## EXERCISE BRIEF
Reproduce each record exactly. The pictures should be skipped.

## INFORMATION
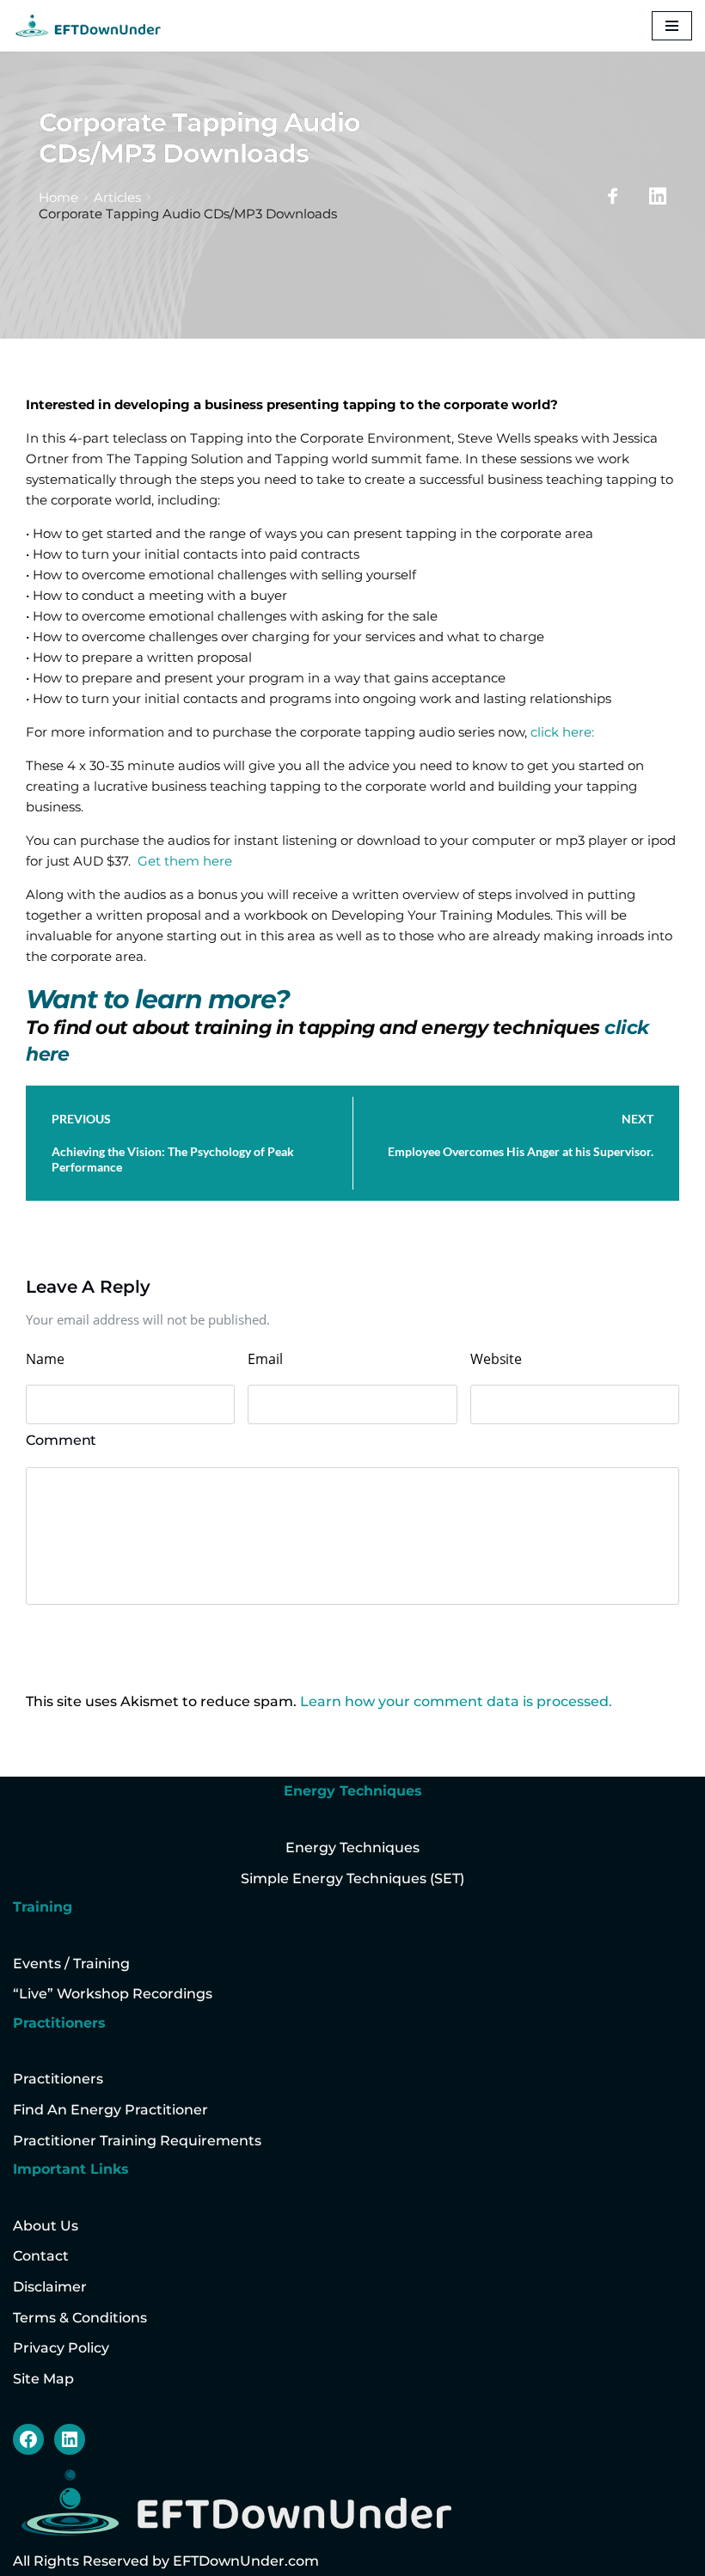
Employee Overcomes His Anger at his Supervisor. (520, 1151)
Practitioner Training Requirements (137, 2140)
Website (496, 1358)
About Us (45, 2226)
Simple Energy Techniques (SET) (352, 1878)
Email (265, 1358)
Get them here (183, 861)
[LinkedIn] (69, 2439)
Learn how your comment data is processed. (456, 1701)
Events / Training (71, 1963)
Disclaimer (50, 2287)
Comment (61, 1440)
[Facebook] (28, 2439)
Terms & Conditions (80, 2318)
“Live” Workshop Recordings (112, 1994)
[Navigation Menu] (672, 25)
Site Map (43, 2379)
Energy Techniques (352, 1847)
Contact (41, 2256)
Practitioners (58, 2079)
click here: (562, 732)
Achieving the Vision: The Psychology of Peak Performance (173, 1159)
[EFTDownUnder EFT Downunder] (88, 26)
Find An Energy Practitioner (110, 2110)
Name (45, 1358)
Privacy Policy (61, 2348)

## ANSWER SECTION
Employee Overcomes His Anger at his Supervisor. (520, 1151)
Practitioner Training Requirements (137, 2140)
Website (496, 1358)
About Us (45, 2226)
Simple Energy Techniques (SET) (352, 1878)
Email (265, 1358)
Get them here (183, 861)
[LinkedIn] (69, 2439)
Learn how your comment data is processed. (456, 1701)
Events / Training (71, 1963)
Disclaimer (50, 2287)
Comment (61, 1440)
[Facebook] (28, 2439)
Terms & Conditions (80, 2318)
“Live” Workshop Recordings (112, 1994)
[Navigation Menu] (672, 25)
Site Map (43, 2379)
Energy Techniques (352, 1847)
Contact (41, 2256)
Practitioners (58, 2079)
click here: (562, 732)
Achieving the Vision: The Psychology of Peak Performance (173, 1159)
[EFTDownUnder EFT Downunder] (88, 26)
Find An Energy Practitioner (110, 2110)
Name (45, 1358)
Privacy Policy (61, 2348)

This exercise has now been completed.